Re: ILC2005: McCarthy denounces Common Lisp, "Lisp", XML, and Rahul
- From: Ray Dillinger <bear@xxxxxxxxx>
- Date: Wed, 06 Jul 2005 01:45:06 GMT
I think I just managed to put my finger on an unacknowledged
fact that underpins this whole conversation.
There are two conflicting goals here. The first and IMO most
fundamental is being able to write software that runs on and
takes full advantage of particular hardware and particular
OS's. The second and if I understand you correctly IYO most
fundamental is being able to write software that does not depend
on particular hardware and particular OS's. To the extent that
a given hardware or OS provides capabilities which are unique,
and you want to take advantage of them, these are incompatible
goals.
The dangerous, grotty, binary stuff has to be done,
regardless.

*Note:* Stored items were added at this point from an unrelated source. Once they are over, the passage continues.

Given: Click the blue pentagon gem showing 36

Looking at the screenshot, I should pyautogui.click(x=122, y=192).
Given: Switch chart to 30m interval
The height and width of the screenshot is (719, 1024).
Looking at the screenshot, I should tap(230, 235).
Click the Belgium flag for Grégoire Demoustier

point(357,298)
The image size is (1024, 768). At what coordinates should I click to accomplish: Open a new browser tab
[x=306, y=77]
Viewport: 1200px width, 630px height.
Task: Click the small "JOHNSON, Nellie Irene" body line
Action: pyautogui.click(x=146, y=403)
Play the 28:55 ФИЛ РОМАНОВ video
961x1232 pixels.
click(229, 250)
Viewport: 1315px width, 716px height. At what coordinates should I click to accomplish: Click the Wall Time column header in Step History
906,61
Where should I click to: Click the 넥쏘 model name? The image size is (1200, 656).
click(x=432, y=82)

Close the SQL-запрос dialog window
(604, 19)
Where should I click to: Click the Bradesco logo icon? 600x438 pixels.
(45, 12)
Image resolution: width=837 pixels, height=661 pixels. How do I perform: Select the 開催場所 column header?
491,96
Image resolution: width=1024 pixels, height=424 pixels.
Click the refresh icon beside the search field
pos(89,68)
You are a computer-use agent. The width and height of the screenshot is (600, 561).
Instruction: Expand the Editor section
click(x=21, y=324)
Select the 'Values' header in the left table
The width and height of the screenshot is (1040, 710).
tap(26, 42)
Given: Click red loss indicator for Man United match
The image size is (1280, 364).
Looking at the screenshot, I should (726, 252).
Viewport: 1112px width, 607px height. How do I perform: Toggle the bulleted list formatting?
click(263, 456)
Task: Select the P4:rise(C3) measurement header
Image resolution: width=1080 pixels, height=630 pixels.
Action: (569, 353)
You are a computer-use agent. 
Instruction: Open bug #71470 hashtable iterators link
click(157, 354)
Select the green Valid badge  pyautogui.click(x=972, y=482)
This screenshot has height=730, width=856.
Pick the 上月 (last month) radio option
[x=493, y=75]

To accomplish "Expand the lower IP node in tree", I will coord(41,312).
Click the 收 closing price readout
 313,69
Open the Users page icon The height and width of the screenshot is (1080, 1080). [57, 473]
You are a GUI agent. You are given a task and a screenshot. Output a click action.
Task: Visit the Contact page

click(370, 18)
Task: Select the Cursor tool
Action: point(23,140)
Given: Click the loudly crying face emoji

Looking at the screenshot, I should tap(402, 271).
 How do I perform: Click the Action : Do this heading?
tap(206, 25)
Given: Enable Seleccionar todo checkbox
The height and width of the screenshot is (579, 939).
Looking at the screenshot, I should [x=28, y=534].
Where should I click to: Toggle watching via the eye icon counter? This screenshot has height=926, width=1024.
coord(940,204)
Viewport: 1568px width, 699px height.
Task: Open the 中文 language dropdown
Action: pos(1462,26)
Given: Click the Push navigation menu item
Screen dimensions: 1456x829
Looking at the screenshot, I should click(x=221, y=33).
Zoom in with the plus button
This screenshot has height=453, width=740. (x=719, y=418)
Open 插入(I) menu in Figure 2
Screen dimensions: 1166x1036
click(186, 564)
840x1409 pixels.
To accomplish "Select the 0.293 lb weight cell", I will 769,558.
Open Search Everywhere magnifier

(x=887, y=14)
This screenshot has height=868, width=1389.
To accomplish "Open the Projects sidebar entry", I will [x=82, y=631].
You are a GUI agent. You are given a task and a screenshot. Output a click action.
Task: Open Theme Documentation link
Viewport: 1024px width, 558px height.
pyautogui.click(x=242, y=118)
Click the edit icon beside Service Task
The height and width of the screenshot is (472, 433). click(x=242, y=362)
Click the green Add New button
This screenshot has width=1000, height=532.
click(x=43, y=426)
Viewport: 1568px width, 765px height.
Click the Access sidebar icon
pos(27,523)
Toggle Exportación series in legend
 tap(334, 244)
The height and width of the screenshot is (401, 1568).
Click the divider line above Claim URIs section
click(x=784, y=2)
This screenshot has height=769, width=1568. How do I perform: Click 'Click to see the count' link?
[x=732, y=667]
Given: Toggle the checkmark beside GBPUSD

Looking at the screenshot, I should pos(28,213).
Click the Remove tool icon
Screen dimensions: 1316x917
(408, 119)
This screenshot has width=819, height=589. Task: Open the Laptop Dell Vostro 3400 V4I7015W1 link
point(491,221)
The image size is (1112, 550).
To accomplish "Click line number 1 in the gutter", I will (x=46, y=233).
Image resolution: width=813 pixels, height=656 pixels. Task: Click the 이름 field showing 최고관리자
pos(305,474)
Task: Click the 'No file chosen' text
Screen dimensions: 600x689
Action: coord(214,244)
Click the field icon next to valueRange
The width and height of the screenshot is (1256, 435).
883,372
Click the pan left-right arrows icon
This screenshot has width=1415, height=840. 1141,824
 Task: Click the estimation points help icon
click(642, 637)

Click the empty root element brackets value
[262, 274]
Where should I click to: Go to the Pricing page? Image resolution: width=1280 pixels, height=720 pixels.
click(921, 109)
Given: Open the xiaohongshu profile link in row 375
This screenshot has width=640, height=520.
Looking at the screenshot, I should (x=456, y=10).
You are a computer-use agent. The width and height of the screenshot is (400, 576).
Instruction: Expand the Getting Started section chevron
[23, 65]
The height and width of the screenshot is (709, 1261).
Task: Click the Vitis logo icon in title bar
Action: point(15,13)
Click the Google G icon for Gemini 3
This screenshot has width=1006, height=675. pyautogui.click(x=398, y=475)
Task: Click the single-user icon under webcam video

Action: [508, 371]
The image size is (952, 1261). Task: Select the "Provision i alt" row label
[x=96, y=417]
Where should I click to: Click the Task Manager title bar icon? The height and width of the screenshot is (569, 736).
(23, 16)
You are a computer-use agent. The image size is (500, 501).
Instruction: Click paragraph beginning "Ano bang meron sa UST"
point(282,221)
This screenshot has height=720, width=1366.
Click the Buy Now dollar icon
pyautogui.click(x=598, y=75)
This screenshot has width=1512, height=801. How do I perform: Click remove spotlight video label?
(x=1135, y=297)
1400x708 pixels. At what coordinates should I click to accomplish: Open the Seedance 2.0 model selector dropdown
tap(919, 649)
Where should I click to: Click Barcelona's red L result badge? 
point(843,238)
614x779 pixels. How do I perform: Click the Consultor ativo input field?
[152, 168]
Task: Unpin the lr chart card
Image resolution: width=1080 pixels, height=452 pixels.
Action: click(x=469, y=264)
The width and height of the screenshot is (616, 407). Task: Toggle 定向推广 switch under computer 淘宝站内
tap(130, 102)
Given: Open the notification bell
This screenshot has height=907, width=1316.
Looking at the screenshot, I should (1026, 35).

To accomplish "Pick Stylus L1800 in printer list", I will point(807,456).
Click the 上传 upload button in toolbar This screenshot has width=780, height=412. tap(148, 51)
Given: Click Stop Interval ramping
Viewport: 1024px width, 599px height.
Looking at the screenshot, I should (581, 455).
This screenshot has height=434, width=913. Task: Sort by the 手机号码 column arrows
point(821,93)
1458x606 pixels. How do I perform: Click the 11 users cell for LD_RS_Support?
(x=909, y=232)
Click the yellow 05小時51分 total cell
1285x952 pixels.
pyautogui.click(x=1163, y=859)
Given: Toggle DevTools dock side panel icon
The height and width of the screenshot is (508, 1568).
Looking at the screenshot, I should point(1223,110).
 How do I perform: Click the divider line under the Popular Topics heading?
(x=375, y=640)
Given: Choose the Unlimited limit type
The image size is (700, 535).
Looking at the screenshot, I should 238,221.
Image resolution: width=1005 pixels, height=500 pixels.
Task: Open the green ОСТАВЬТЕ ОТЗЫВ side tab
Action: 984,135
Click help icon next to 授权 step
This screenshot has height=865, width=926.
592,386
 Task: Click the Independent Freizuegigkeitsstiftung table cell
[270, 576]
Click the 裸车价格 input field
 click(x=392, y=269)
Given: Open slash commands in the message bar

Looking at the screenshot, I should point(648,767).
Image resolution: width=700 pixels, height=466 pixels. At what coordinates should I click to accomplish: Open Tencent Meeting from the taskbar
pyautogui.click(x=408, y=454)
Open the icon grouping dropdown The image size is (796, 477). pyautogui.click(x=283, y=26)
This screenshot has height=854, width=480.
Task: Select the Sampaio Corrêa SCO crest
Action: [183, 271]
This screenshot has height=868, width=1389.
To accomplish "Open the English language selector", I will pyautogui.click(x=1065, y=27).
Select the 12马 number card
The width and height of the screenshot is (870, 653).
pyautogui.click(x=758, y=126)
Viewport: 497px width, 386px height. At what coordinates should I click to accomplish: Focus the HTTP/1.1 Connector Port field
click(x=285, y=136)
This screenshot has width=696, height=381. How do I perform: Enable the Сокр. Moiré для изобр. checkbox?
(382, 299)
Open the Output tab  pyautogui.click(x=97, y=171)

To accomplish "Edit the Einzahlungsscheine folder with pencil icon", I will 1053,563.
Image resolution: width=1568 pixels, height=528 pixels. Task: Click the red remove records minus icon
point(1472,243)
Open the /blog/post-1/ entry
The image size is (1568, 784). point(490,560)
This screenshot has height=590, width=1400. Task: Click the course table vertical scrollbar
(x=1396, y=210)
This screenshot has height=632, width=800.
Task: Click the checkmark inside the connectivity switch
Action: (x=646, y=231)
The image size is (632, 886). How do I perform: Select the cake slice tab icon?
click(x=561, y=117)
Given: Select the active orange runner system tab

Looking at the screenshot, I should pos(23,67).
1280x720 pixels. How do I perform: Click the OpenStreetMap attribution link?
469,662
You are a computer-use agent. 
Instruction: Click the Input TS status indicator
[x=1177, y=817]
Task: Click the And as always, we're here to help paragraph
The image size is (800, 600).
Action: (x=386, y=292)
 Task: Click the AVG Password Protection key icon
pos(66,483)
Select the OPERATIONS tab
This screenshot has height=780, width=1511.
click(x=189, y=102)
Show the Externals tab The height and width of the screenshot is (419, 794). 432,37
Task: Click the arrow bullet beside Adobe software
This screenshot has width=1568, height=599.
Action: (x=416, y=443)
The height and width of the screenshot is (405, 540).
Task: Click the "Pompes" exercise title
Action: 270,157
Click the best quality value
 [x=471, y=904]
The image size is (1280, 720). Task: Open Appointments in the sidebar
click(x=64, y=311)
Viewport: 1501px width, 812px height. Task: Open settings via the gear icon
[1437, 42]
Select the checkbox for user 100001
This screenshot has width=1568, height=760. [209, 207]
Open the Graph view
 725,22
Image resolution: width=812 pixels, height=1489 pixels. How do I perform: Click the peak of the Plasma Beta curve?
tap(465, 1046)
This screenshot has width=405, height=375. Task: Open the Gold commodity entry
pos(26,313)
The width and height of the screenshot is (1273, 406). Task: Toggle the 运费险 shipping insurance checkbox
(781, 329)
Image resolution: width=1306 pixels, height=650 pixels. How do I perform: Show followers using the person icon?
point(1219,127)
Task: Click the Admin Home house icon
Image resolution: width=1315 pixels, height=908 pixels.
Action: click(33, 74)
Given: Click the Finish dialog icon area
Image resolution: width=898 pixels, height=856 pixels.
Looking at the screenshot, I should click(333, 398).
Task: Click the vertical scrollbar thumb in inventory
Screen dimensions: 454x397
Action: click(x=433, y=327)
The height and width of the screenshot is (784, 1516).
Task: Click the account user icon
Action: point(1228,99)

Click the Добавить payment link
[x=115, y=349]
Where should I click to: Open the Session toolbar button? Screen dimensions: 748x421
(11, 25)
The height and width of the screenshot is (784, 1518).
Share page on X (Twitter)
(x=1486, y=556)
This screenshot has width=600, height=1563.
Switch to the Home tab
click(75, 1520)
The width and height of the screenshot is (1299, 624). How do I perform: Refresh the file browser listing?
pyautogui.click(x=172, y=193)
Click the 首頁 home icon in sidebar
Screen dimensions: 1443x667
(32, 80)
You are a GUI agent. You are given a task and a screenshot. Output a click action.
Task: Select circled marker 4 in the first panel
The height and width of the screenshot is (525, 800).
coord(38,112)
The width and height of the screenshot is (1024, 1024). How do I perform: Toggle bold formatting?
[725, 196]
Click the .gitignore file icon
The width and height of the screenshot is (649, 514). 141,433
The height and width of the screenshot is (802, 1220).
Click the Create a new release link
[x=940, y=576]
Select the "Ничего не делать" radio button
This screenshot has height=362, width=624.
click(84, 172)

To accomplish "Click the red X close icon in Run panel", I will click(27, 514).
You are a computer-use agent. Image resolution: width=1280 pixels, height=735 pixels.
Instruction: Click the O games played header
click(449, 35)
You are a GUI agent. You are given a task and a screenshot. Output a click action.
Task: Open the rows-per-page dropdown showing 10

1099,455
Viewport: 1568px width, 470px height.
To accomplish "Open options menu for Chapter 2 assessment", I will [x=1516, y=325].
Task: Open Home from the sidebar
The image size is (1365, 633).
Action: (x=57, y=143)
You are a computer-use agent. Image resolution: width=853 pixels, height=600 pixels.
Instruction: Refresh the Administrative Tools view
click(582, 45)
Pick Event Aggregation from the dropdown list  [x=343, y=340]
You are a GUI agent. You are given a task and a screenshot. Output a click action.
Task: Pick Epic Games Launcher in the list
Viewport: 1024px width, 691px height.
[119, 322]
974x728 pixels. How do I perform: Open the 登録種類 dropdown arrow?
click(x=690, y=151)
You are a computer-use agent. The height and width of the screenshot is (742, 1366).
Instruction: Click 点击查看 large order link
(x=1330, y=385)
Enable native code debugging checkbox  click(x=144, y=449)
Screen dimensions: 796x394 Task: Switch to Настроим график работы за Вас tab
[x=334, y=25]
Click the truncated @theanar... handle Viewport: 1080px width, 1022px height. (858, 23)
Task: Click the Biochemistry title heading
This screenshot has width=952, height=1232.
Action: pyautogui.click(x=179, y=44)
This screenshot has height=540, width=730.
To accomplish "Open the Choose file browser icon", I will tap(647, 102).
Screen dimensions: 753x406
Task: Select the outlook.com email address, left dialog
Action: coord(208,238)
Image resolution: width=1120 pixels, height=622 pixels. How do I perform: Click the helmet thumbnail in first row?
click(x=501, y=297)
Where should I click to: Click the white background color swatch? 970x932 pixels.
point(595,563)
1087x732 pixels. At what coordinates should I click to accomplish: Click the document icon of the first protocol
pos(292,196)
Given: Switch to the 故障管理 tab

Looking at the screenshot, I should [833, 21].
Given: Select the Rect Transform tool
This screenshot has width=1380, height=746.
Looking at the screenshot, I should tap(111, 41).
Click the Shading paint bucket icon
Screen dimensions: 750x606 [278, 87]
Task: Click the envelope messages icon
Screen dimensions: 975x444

If you want to take advantage of particular
hardware or a particular OS's capabilities, then one way
or the other, you have to get down in the mud with the pigs
and extend the Lisp implementation using a language that can
subvert the GC or typesafety or pick apart the pointers and
access the internal tables and read and write the typetags,
etc.
I think that Lisp is a reasonable and natural language for
doing this in; after all, creating language extensions is
in large part what Lisps are about.
You've been advocating a "chinese wall" approach, where access
to such capabilities is performed in an "implementation"
language, allowing the Lisp programming to be completely
abstract and generic.
Either way, good design principles require isolating the
grotty stuff at a low level and building abstractions from
"safe" building blocks; I advocate that the isolation happen
just like any other abstraction level in program design,
and you advocate forcing the isolation by requiring it to
be done in a different source language.
I might go so far as to put the "dangerous" primitives in
a different section of the language manual, and require
some kind of "wheel" priveleges to check in code that uses
them, and use extraordinary measures in source control
systems to keep them isolated, track their use, and keep
them exclusively in the hands (and heads) of a relatively
few "system wizards." I agree that they have to change
when the grotty binary stuff underneath them changes, and
ought to be marked in the manuals as being liable to change.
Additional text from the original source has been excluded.